- Aim of the exercise
Rewrite every line of the items below as a numbered list, leaving out any blank lines.

··· Input records

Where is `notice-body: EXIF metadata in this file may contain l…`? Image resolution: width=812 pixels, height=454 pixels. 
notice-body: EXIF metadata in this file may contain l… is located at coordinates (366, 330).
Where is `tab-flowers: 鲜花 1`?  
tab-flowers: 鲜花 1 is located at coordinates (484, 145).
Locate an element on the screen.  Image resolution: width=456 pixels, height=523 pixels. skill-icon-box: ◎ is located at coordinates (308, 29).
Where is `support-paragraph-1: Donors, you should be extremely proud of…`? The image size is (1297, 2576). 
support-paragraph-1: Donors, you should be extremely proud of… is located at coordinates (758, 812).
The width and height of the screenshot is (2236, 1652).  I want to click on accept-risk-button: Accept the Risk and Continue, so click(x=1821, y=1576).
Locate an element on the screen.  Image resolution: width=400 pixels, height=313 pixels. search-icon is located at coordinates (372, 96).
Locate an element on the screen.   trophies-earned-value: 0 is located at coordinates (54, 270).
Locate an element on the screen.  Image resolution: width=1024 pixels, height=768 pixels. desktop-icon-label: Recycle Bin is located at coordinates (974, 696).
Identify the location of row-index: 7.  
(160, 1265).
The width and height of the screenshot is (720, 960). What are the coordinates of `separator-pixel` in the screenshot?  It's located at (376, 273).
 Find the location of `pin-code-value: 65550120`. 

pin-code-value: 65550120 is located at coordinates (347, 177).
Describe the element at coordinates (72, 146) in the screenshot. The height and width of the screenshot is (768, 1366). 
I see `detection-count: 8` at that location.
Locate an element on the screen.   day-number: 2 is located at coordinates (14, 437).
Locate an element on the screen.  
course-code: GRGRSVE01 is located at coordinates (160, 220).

······

- Task output
1. Where is `notice-body: EXIF metadata in this file may contain l…`? Image resolution: width=812 pixels, height=454 pixels. 
2. notice-body: EXIF metadata in this file may contain l… is located at coordinates (366, 330).
3. Where is `tab-flowers: 鲜花 1`?  
4. tab-flowers: 鲜花 1 is located at coordinates (484, 145).
5. Locate an element on the screen.  Image resolution: width=456 pixels, height=523 pixels. skill-icon-box: ◎ is located at coordinates (308, 29).
6. Where is `support-paragraph-1: Donors, you should be extremely proud of…`? The image size is (1297, 2576). 
7. support-paragraph-1: Donors, you should be extremely proud of… is located at coordinates (758, 812).
8. The width and height of the screenshot is (2236, 1652).  I want to click on accept-risk-button: Accept the Risk and Continue, so click(x=1821, y=1576).
9. Locate an element on the screen.  Image resolution: width=400 pixels, height=313 pixels. search-icon is located at coordinates (372, 96).
10. Locate an element on the screen.   trophies-earned-value: 0 is located at coordinates (54, 270).
11. Locate an element on the screen.  Image resolution: width=1024 pixels, height=768 pixels. desktop-icon-label: Recycle Bin is located at coordinates (974, 696).
12. Identify the location of row-index: 7.  
13. (160, 1265).
14. The width and height of the screenshot is (720, 960). What are the coordinates of `separator-pixel` in the screenshot?  It's located at (376, 273).
15.  Find the location of `pin-code-value: 65550120`. 
16. pin-code-value: 65550120 is located at coordinates (347, 177).
17. Describe the element at coordinates (72, 146) in the screenshot. The height and width of the screenshot is (768, 1366). 
18. I see `detection-count: 8` at that location.
19. Locate an element on the screen.   day-number: 2 is located at coordinates (14, 437).
20. Locate an element on the screen.  
21. course-code: GRGRSVE01 is located at coordinates (160, 220).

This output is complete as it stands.